Video-Based Crowd Counting Using a Multi-Scale Optical Flow Pyramid Network
Mohammad Asiful Hossain (HUAWEI Technologies Co, LTD.)*, Kevin Cannons (Huawei Technologies Canada Co., Ltd ), Daesik Jang (Personal Research), Fabio Cuzzolin (Oxford Brookes University), Zhan Xu (Huawei Canada)
Keywords: Motion and Tracking; Video Analysis and Event Recognition
Abstract:
This paper presents a novel approach to the task of video-based crowd counting, which can be formalized as the regression problem of learning a mapping from an input image to an output crowd density map. Convolutional neural networks (CNNs) have demonstrated striking accuracy gains in a range of computer vision tasks, including crowd counting.
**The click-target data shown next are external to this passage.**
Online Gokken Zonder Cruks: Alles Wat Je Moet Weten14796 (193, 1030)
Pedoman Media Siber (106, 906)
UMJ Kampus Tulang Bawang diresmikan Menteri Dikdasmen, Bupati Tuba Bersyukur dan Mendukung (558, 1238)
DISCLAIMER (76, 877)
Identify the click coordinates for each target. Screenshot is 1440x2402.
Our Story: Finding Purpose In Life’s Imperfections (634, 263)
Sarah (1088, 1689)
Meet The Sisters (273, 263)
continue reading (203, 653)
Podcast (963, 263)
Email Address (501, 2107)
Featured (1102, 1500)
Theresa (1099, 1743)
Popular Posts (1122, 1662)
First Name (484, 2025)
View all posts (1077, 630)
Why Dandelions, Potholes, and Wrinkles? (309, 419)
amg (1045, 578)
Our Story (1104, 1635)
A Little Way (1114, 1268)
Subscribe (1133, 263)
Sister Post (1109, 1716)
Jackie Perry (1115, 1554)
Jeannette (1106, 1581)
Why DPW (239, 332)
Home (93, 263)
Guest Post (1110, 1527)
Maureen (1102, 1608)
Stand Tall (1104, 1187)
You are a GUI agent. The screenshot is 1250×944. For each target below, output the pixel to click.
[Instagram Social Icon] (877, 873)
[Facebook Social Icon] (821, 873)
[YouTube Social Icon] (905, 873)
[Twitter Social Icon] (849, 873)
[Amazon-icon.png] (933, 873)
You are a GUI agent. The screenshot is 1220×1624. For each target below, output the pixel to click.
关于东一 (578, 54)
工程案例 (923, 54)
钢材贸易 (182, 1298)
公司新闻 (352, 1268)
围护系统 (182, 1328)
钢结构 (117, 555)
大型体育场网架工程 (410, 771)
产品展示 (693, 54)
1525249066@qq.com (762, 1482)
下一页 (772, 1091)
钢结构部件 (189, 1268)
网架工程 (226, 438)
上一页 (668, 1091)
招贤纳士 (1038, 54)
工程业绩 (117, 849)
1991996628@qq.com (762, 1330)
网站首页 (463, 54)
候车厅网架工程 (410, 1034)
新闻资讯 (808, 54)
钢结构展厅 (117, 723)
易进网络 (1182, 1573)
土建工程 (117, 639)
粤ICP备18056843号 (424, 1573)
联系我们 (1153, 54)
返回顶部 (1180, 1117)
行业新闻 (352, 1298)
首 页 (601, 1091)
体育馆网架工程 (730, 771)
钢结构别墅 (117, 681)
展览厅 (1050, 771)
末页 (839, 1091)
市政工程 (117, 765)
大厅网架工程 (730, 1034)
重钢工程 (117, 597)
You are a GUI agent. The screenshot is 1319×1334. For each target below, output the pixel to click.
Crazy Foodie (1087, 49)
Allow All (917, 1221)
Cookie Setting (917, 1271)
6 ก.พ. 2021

However, the dominant focus within the crowd counting literature has been on the single-frame case or applying CNNs to videos in a frame-by-frame fashion without leveraging motion information. This paper proposes a novel architecture that exploits the spatiotemporal information captured in a video stream by combining an optical flow pyramid with an appearance-based CNN. Extensive empirical evaluation on five public datasets comparing against numerous state-of-the-art approaches demonstrates the efficacy of the proposed architecture, with our methods reporting best results on all datasets. Finally, a set of transfer learning experiments shows that, once the proposed model is trained on one dataset, it can be transferred to another using a limited number of training examples and still exhibit high accuracy.